SEC Fines DeVere $8 Million over Conflicts of Interest

Regulator alleges investment firm defrauded hundreds of clients.

The SEC has fined investment adviser deVere $8 million to settle allegations that the company failed to disclose conflicts of interest to US-based clients with UK pensions.

The SEC said deVere, whose clients are mainly US residents or citizens who were participants in UK pension plans, failed to make “full and fair disclosure” to clients and prospective clients of material conflicts of interest regarding compensation obtained from third-party product and service providers.

According to the SEC’s charges, deVere provided investment advice to its clients in connection with the transfer of UK pension assets to overseas retirement plans that qualified under the UK tax authority’s regulations as a Qualifying Recognized Overseas Pension Scheme (QROPS).

Between 2013 and 2016, deVere allegedly did not disclose arrangements in which third-party product and service providers recommended by it in connection with its QROPS advice compensated an overseas affiliate of deVere. The SEC said that in most cases, the affiliate in turn compensated the deVere investment adviser representative who had made the recommendations.

“Each of these arrangements created an economic incentive for deVere to recommend a transfer to a QROPS and/or to recommend certain product and service providers,” said the SEC in an administrative filing. It also said that deVere representatives made statements concerning the benefits of transferring UK pension assets to a QROPS “that were materially misleading or incomplete.”

Additionally, the SEC said deVere failed to tailor its compliance program to its actual business, and to undertake many of the responsibilities laid out in its existing compliance manual.

The custodian firms that deVere recommended to prospective clients had fee structures in which clients would be charged a fixed annual amount each year, certain fixed charges for each transaction in the account, and what was referred to as an “establishment fee.” The so-called establishment fee for deVere clients ranged from approximately 1.0% to 1.1% of the pension transfer value per year for 10 years, with early cancellation penalties that guaranteed the custodian firms’ receipt of the full 10% to 11% of the transfer value—either over a 10-year period through the annual charge, or in accelerated early cancellation penalties.

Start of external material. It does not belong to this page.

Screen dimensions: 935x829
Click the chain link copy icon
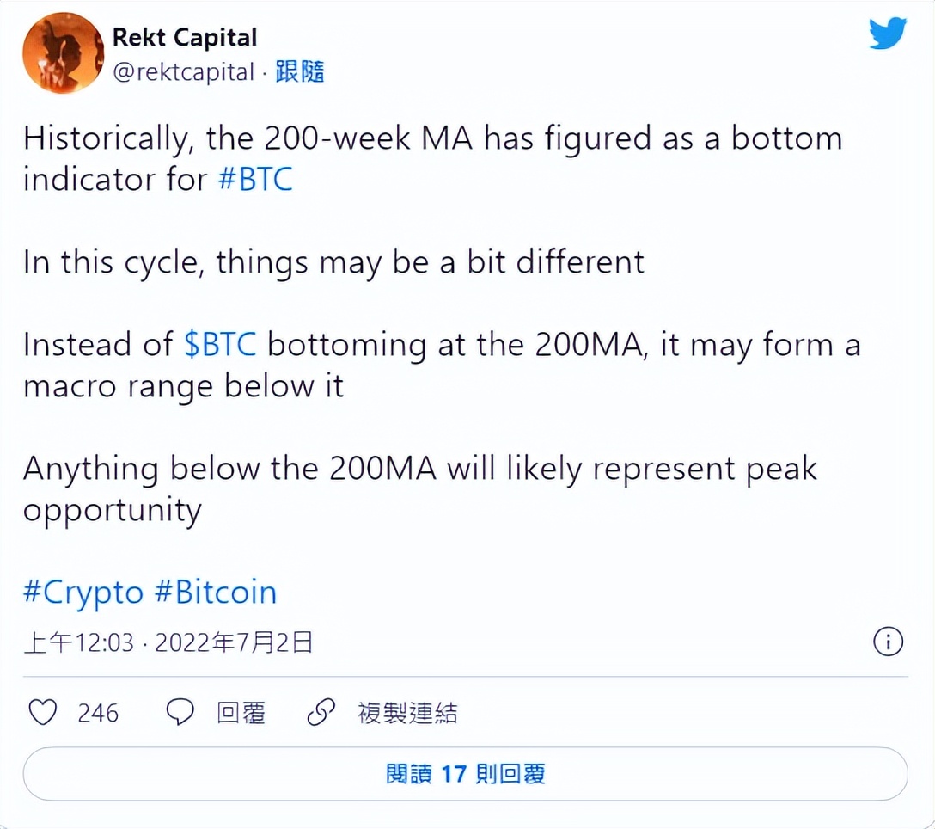pos(321,712)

Upon a deVere client’s transfer to a QROPS, the custodian firms paid an amount equivalent to 7% of the transfer value to an overseas affiliate of deVere, which in turn paid approximately half of that amount to the deVere representative who recommended the pension transfer.

The SEC also charged former deVere CEO Benjamin Alderson and former deVere area manager Bradley Hamilton with defrauding hundreds of clients and prospective clients by misleading them about the benefits of irreversibly transferring their UK pensions to an offshore pension plan, while concealing serious conflicts of interest, including the “lucrative commissions” Alderson and Hamilton received.

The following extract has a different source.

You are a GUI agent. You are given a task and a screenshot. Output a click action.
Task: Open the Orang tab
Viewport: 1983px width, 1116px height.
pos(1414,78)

The SEC said Alderson and Hamilton “violated the fiduciary duty that every investment adviser has to its clients and prospective clients: to put the client’s best interests first, employ utmost honesty, and fully disclose all material information, including actual and potential conflicts of interest.”

Although Alderson and Hamilton were investment advisers with a fiduciary duty to provide full disclosure of all material facts, “they nonetheless provided advice that was self-interested and designed to push clients and prospective clients toward a QROPS transfer, which, when effected, generated for defendants millions of dollars in undisclosed commissions.”

In response to the settlement with the SEC, deVere said it “continues to invest extensively in its business and has hired a new management team and strengthened its overall systems and controls.”

The firm also said that as part of its settlement with the SEC, it “has agreed to retain an independent compliance consultant to conduct annual reviews over the next three years.”